Peter Yates, the director, swaddled to his stringy gray helicopter hairdo in a bulky, fur-collared parka, flashes the V sign. “It’s a tribute to Bob’s professionalism, rayly,” the Scottish-born director drawls out of the corner of his mouth in a clipped mid-Atlantic brogue. “Bob’s only tahsk will be to feed lines to Richard Jordan off-camera, you see, which could be done by anyone here. But contrary to common myth, Bob takes filmmaking very seriously. And I’ve been absolutely astounded by his performance so far. This will be the finest role of his career, I assure you.”
“It’ll be his Zorba, ” the unit publicist chimes in nervously. The unit publicist — let us call him Portnoy in deference to his concordance of real and imagined complaints — is a thick-bodied, prematurely balding gnome who is not without interest. For one thing, he is mortally terrified of Mitchum. The week before, during a filming sequence at the Boston Garden, Big Bad Bob had hurled a styrofoam cup of beer at Portnoy’s photographer. The photographer had been too zealous in his work, that was all — “He got in too close and made Mitchum’s shit hot.” This morning, hopping from foot to foot to keep warm, Portnoy looks visibly relieved when Yates hospitably offers to introduce the visiting writer to Mitchum.
A blue-jowled Irish cop is controlling the queues of spectators massing along the park’s main path. “Can youse step back dere, lady? Dey’re fixin’ to take some movie heah.” A snaggletoothed little man in a twill hat asks the cop when Mitchum is supposed to arrive. The cop shrugs. “Zowie!” the little guy yodels, shadowboxing in the air. “I wouldn’t want ol’ Mitchum to belt me one, you know what I mean? That guy, he’s as tough as John Wayne — tougher, maybe.”
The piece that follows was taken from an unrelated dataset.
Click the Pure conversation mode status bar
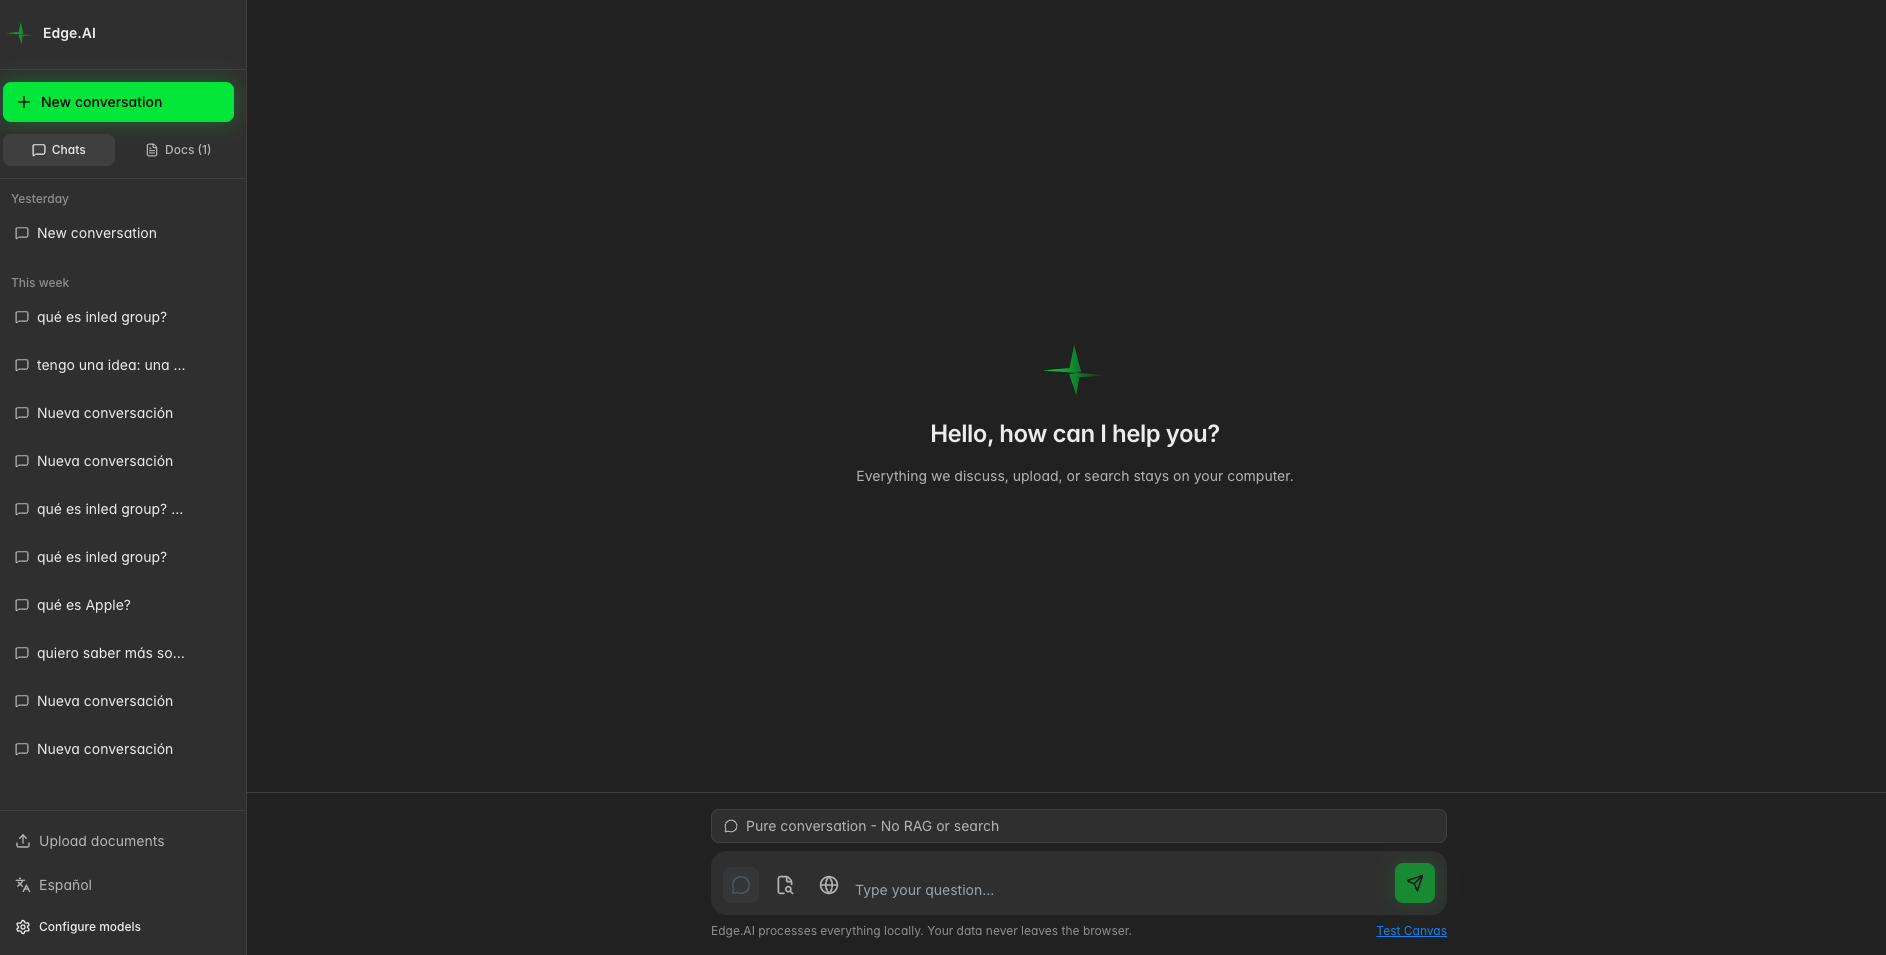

Over at the Beacon Street boundary of the Commons, a sleek black limo driven by a bullet headed Teamster named Harry docks at the curb, and Mitchum alights, wearing pitch-black shades and a dark topcoat. There’s a hush as he walks leisurely down the grassy glade toward the camera setup, moving in the loose, powerful stride that’s known in the trade as the Mitchum Ramble. On the way, squaring his door-wide shoulders, he surveys the park’s gnarled trees, the coveys of pigeons wheeling overhead, the State House dome glowing gold in the distance, the crowd of hushed onlookers in their orange-lined styrofoam parkas. Mitchum is a massive hulk of a man, with a jowly face battered as a used VW bus. Silently, he shakes hands with Yates. “Where we at, dad?” he asks.
As Yates smiles and begins to explain the setup, Mitchum glances around at the individual members of the crew, nodding, counting heads. Portnoy flashes him a sickly smile. Mitchum looks at Portnoy and doesn’t see him. Does not see him. Mitchum, it turns out, looks at a lot of people that way.
Mitchum studies the spectators, paying particular notice to several fetching college-age girls showing tantalizing expanses of panty-hosed shank and thigh between boot tops and coat hems. “Hot damn, dad, it’s great to get up durin’ the day,” he deadpans to Yates in a bass rumble. “I get to see some ladies with clothes on for a change.”